Every corporate treasurer knows there are only two times when you issue long term debt: when someone is throwing money at you and you are stupid not to take it and when you absolutely have to.
To me nothing shows this distinction better than the new issue fixed income market since “Grey Thursday”, August 16.
In the category of those who took the money and ran I would put two groups:
The first was the capital intensive railroads and utilities – names like CSX (CSX), AT&T (T), Commonwealth Edison, Comcast (CMCSA), Georgia Power (GAH), Con Ed (ED) and Union Pacific (UNP), the biggest balance sheets companies in the U.S. with big very predictable cash flows that are attractive to risk averse fixed income investors.
The second group was great consumer brand companies – names like Starbucks (SBUX), General Mills (GIS), Anheuser Busch (BUD), and Wal-Mart (WMT), corporations any fixed income investor would love to show in a prospectus.
On the other side of the equation, I would put the big name brand financial services firms – Merrill (MER), Deutsche Bank (DB), Goldman Sachs (GS), Citigroup (C), GE Capital and Bank of America (BAC). Institutions that are heavily dependent on the short term debt markets and for whom “capacity” is ultimately more important than the price of a single debt issue.
That in a nutshell is the fixed income market since August 16 – big companies with great brands who were wanted by investors or financial services firms with urgent needs who needed to be wanted.

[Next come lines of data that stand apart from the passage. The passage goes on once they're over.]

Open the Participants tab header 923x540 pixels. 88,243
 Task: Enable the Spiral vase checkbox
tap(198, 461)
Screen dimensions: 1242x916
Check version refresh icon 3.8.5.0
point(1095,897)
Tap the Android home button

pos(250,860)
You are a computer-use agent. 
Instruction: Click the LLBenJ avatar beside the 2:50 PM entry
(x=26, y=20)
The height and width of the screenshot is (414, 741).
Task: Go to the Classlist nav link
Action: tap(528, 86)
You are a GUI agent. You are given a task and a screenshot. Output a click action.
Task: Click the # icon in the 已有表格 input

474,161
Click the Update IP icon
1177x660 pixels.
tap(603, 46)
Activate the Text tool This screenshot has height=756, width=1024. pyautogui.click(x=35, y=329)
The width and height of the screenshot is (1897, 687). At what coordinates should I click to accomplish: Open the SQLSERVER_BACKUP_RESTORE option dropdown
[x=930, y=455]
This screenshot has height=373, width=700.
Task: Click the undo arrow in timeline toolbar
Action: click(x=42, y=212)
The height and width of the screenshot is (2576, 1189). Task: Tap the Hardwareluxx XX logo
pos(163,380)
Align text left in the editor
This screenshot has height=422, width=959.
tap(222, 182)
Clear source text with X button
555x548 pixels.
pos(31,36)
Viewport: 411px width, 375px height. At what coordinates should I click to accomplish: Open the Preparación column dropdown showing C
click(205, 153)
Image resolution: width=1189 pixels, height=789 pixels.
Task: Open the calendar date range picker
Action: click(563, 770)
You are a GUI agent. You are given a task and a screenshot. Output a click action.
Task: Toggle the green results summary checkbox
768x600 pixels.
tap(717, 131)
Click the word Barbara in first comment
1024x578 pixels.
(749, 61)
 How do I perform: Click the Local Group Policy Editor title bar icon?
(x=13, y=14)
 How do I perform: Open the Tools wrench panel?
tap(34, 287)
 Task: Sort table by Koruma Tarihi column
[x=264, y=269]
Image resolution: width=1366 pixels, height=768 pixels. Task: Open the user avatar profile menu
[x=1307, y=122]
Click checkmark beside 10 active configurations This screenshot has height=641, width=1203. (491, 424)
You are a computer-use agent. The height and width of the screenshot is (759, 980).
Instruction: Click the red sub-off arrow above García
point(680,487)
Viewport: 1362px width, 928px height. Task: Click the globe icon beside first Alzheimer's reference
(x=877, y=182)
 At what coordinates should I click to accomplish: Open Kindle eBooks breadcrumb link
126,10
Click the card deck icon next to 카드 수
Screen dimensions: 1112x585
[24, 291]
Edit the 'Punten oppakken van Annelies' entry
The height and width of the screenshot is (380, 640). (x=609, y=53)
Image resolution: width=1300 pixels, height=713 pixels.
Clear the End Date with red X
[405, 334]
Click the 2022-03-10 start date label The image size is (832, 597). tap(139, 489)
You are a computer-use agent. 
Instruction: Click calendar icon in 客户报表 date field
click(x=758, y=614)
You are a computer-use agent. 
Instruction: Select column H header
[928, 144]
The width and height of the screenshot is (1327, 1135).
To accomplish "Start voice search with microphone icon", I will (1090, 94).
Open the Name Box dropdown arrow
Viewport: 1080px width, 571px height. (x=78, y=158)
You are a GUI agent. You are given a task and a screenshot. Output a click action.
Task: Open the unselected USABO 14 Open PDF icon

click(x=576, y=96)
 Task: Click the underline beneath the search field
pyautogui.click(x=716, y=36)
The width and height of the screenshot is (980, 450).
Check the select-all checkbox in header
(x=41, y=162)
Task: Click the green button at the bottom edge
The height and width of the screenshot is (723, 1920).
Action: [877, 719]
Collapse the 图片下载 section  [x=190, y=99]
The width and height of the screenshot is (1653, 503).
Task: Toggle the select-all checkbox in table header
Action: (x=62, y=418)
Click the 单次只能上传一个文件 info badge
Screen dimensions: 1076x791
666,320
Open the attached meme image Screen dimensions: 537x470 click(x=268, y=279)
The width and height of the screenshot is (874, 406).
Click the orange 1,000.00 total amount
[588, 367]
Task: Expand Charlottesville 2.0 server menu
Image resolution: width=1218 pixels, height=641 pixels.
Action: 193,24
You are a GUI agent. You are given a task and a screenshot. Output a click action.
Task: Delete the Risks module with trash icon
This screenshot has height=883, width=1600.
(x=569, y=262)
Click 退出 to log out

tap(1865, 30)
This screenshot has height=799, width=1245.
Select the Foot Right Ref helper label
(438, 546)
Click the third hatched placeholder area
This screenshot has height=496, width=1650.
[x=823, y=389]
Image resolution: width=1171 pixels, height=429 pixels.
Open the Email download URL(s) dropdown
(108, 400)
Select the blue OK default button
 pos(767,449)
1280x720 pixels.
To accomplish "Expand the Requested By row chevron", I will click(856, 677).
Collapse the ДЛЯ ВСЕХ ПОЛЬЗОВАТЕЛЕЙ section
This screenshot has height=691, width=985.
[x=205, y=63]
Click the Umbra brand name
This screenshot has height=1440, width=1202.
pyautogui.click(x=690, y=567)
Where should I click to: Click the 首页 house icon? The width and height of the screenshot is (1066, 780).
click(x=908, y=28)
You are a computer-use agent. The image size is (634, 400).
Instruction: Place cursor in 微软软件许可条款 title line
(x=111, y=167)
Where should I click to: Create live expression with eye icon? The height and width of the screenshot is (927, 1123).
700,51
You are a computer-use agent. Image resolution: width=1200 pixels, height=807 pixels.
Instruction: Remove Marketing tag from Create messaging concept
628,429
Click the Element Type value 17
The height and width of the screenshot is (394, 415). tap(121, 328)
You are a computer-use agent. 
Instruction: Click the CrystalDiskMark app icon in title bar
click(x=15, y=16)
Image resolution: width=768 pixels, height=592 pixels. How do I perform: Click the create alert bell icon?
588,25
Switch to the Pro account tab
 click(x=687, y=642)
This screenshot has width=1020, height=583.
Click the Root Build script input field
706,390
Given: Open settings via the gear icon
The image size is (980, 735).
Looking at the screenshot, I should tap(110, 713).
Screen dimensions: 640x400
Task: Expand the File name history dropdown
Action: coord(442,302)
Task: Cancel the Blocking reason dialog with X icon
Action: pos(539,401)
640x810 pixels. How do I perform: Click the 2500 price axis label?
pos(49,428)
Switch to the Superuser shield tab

I raise all of this because this is not what a normal investment grade fixed income market looks like. This is an in-distress, by-invitation-only market. And the longer this goes on, the more lesser-quality corporations will become stressed. Some will draw on their bank credit lines, and some will bite the bullet and pay up to get things done. But watch this space. This will be one of the first tells as to whether the credit environment is getting better or worse.